The activation levels in the treatment room during the course of operation may vary, although they follow a common pattern: spikes of high exposure immediately post treatment session due to the short-lived isotopes, and a gradual increase in background caused by the longer half-life products. Materials used in facility design, building, collimator, patient support system, beam stop, etc., should be chosen based on their activation and self-absorption properties. The activation of metals is higher than that of plastic materials. On the other hand, the former are better attenuators due to their higher density.
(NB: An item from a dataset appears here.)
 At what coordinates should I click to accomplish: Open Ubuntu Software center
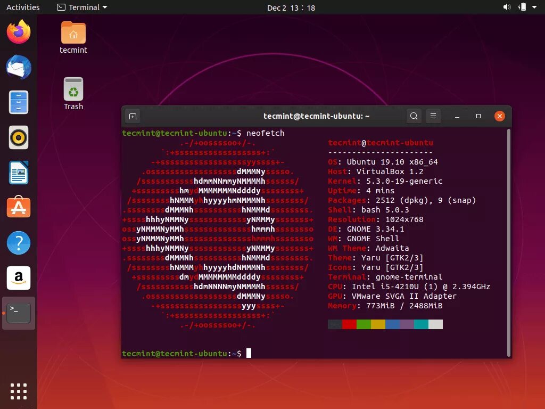click(19, 207)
In order to reduce personnel exposure, a delay of up to 2 min could be introduced prior to entering the treatment vault post-irradiation. This time interval was found to be effective in reducing exposure caused by the isotopes with half-lives up to several minutes. After four to five irradiations, however, the exposure levels follow the build-up of induced activity of the isotopes with half-lives up to several hours and relatively less of the short-lived components.

Patients’ exposure following the activation is negligible compared to the therapeutic doses received. The exposure hazard from these patients to the surroundings is minimal, although it should be taken into account in certain circumstances.

Any equipment and materials removed from the facility are suspect to having been activated and have to be checked prior to storage or disposal according to existing regulations for the handling of radioactive material.

The personnel exposure values reported in the reviewed literature are not insignificant, although well within radiation protection guidelines. In order to keep the individual exposure ALARA, operational protocols specific to the facility should be developed, which include routine training and in-service sessions, periodic personnel rotation, as well as constant individual exposure monitoring.

The personnel exposure is, with few exceptions, from photons and beta particles only. Neutron exposure outside the shielded rooms has been reported and found to be insignificant (Bonnett 1983; Bonnett et al. 1988; Finch and Bonnett 1992; Yudelev et al. 1995).